Breslow's probably not just saying what he thinks he's supposed to say. That's because he has the confidence gained from being part of a team that has won 105 times this season. And there have been several points when the Red Sox played poorly enough that people doubted them. But when they were pushed, they pushed back -- every single time.
"When a game has gotten away from us, we've done such a great job of putting yesterday behind us and doing what it has taken to regain the momentum," manager John Farrell said.
So the Red Sox believe. Never mind that a couple of cracks have surfaced over the last few days. In fact, ignore the high-wire act they've been performing for a couple of weeks.
Theirs has not been a smooth ride, but baseball doesn't tally style points. To study batting averages, to pore over the numbers, is to miss at least some of what makes the Sox special.
Boston was five outs from falling into an 0-2 hole in the American League Championship Series when David Ortiz hit a thundering, game-tying grand slam. He'd had just one other hit in the entire ALCS.
Likewise, Shane Victorino. He's hitting .094 over the last two rounds of the playoffs, but he's the guy who hit the grand slam that closed out the Tigers in Game 6 of the ALCS.
That's how the Red Sox have done it. When they need something, they get it, whether it's a gigantic hit or John Lackey outpitching Justin Verlander in Game 3 of the ALCS.
Although the bottom line may be ugly, the Red Sox are just three victories from winning the World Series.
And that's remarkable, considering they're hitting .198 over the last two rounds of the postseason. They've scored three runs or fewer in four of their last eight games, going 1-3 in those contests.

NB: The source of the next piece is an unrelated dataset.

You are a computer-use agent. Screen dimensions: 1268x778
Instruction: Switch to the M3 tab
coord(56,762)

Jacoby Ellsbury and Victorino gave the Rays fits in the AL Division Series, getting on base 20 times and scoring nine runs in four games. They've scored just six in eight games since.

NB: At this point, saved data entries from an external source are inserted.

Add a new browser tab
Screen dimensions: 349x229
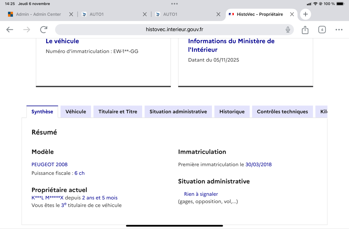coord(305,14)
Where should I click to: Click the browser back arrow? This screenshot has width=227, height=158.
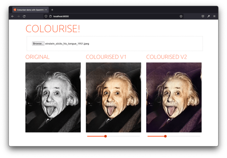13,16
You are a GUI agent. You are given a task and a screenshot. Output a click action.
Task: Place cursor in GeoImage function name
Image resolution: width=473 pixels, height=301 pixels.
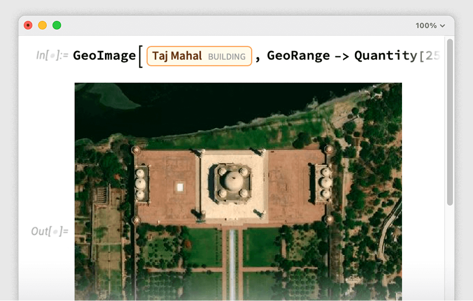click(104, 56)
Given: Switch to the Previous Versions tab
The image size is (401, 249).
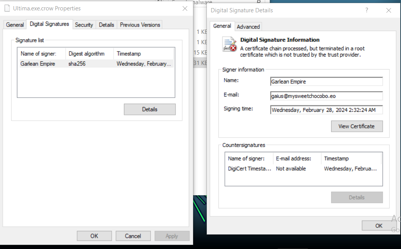Looking at the screenshot, I should 140,25.
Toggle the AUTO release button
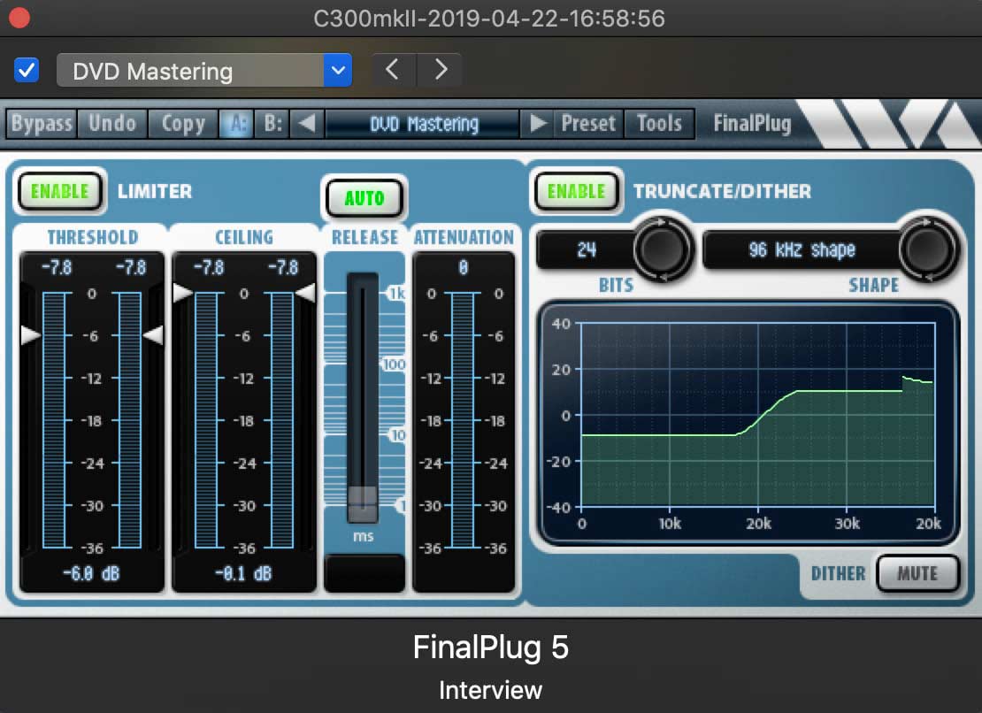The width and height of the screenshot is (982, 713). (364, 198)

Ellsbury is one for eight in the World Series. Shortstop Stephen Drew is in a 2-for-33 slump. Jonny Gomes is hitting .130 the last two series.
Still, the Red Sox and Cardinals are tied at a game apiece as the World Series shifts to St. Louis for three games.

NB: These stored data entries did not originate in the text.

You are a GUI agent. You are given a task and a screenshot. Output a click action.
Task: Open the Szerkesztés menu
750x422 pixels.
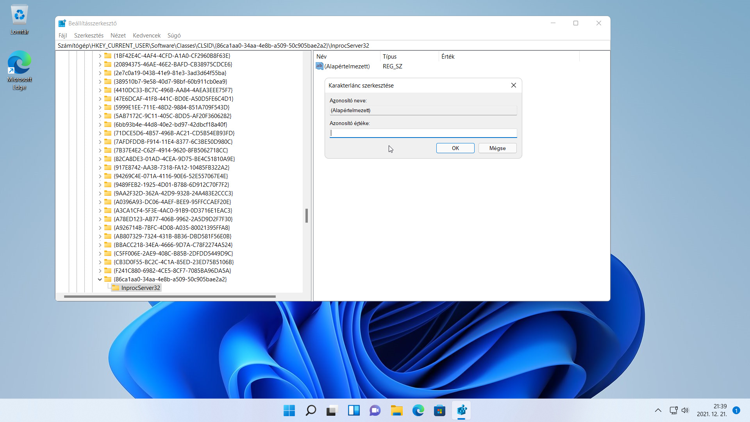tap(89, 36)
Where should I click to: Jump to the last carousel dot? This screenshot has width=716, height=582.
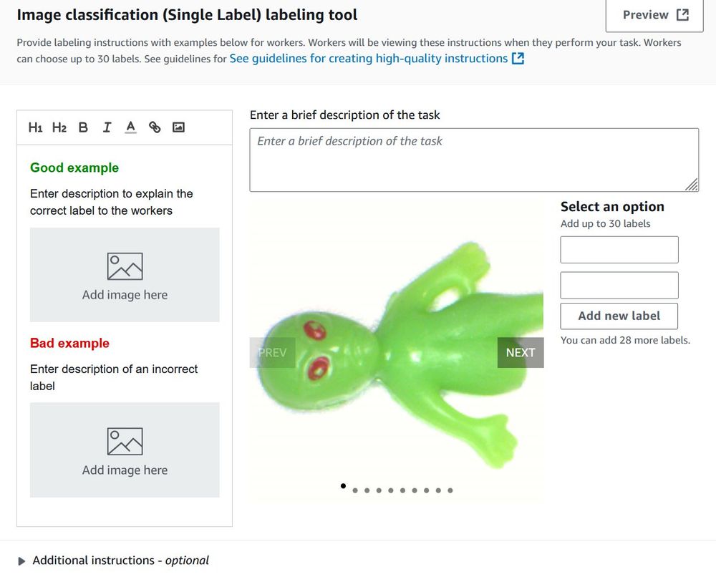tap(450, 490)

"We're in the same split situation we were [against the Tigers]," catcher Jarrod Saltalamacchia said. "We're 1-1 going to their place. We've been there before. We're going to turn the page."
Game 3 starter Jake Peavy allowed seven runs in three-plus innings in his ALCS start against the Tigers. Since then he has cleaned up some mechanical issues he believes were causing problems.
If the Red Sox are looking for their latest hero, Peavy might be it. He's a 12-year veteran, a respected pro highly regarded by teammates wherever he has been. He has had 11 long days to dwell on that tough start against the Tigers.
General manager Ben Cherington acquired Peavy at the non-waiver Trade Deadline to add depth to the rotation and a veteran presence for the postseason. Peavy would surprise no one by taking control of Game 3 and not letting go.
"I'm excited as I ever will be ... to go out there tomorrow," Peavy said.
After blowing their first late lead of the postseason in Game 2, the Red Sox could use a good turnaround performance, especially since there are questions about the health of Game 4 starter Clay Buchholz.
Offensively, the Red Sox led the Major Leagues in runs, in part because of an extremely disciplined approach at the plate, one that allowed them to run up the pitch count of opposing starters.
There's not much value in doing that against the Cardinals, because St. Louis has so many young guys who throw hard that its bullpen has no weak spot.
Still, it's impossible to count out the Red Sox.
They've accomplished so much and gotten so far with a club that was never considered the most talented in the game. Now they just need three more victories to finish the deal.
"This is what you dream about," Peavy said.